I originally published this article on October 23, 2015 — two years before the 500th anniversary of the Protestant Reformation. A few minor points are therefore outdated, and would distract from the overall message unless I acknowledged their presence. That said, I pray this throwback will aid your understanding of why I celebrate Reformation Day.
The world may celebrate on October 31st for unholy reasons, but I see it as a day of rejoicing. On that day, 498 years ago, a little German monk changed world history simply because he believed the Bible.
As a young law student, Martin Luther abruptly changed course and entered a monastery, believing that St. Anne had protected him from a near-fatal lightening strike. Once he’d become an Augustinian priest, however, he found himself continually struggling to find assurance of salvation. He flung himself into fasting, penitence, and ritual, agonizing in his efforts to appease God. One of his mentors encouraged him to look to Christ alone. That, Luther could not do. He’d been taught, by the Church of Rome, that God’s favor must be earned (just as he had earned St. Anne’s protection in the storm by vowing to become a monk).
Seeing Luther’s bright intellect, his superiors sent him to Rome, where he began noticing that the vibrant faith of early Christians had been replaced by the dead rituals of Catholicism. Disturbed by this observation, he felt further alienation from God, though he continued his priestly duties.

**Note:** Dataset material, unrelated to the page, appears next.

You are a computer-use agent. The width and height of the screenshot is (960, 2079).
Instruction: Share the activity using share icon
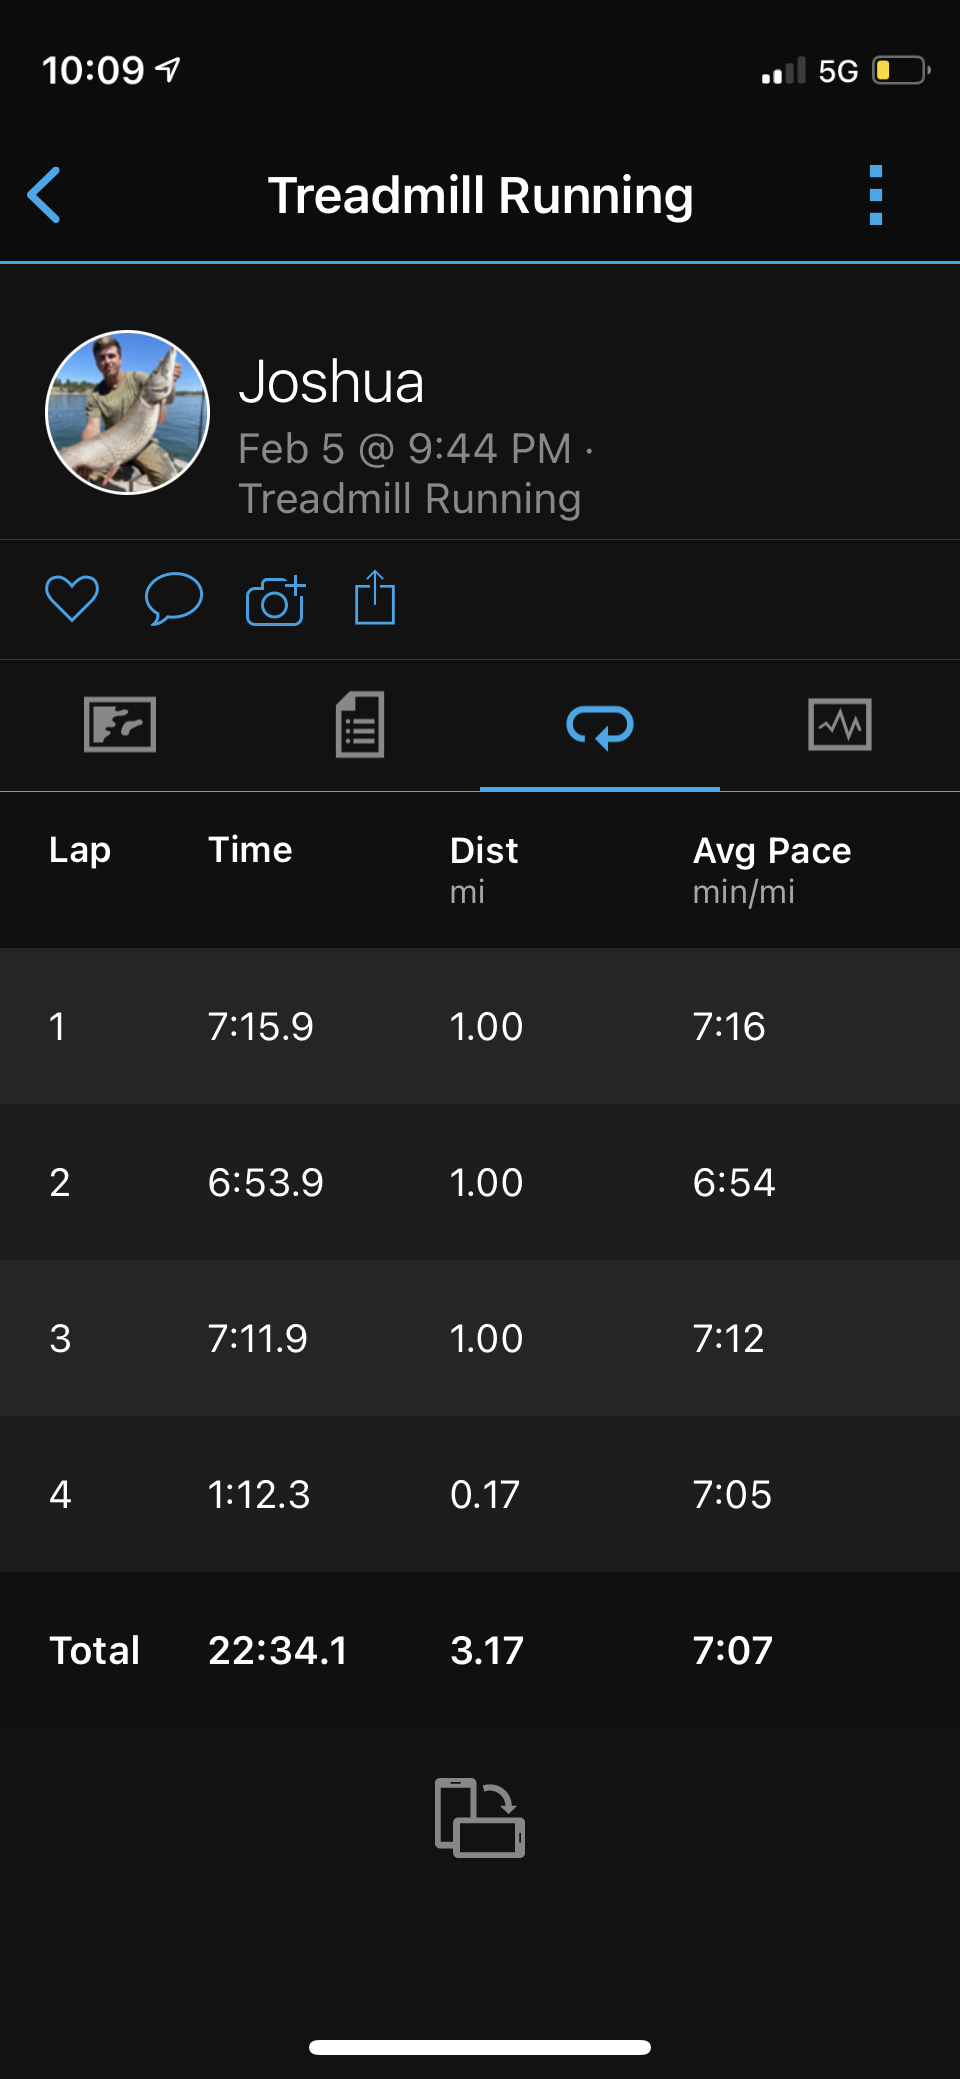[x=375, y=598]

Upon arriving at the monastery in Whittenberg, Germany, Luther earned his doctorate in theology. This degree brought him into a teaching position at the University of Whittenberg. His preparations for his course on Paul’s Epistle to the Romans revolutionized his relationship with the Lord by convincing him that faith was the only criterion for salvation. He wrote:
My situation was that, although an impeccable monk, I stood before God as a sinner troubled in conscience, and I had no confidence that my merit would assuage him. Night and day I pondered until I saw the connection between the justice of God and the statement ‘the just shall live by faith.’ Then I grasped that the justice of God is that righteousness by which through grace and sheer mercy God justifies us through faith. Thereupon I felt myself to be reborn and to have gone through open doors into paradise. The whole of Scripture took on a new meaning…This passage of Paul became to me a gate to heaven.
Once Luther experienced the regeneration of the Holy Spirit, he grew even more troubled by the Roman church’s practices–particularly the practice of selling indulgences.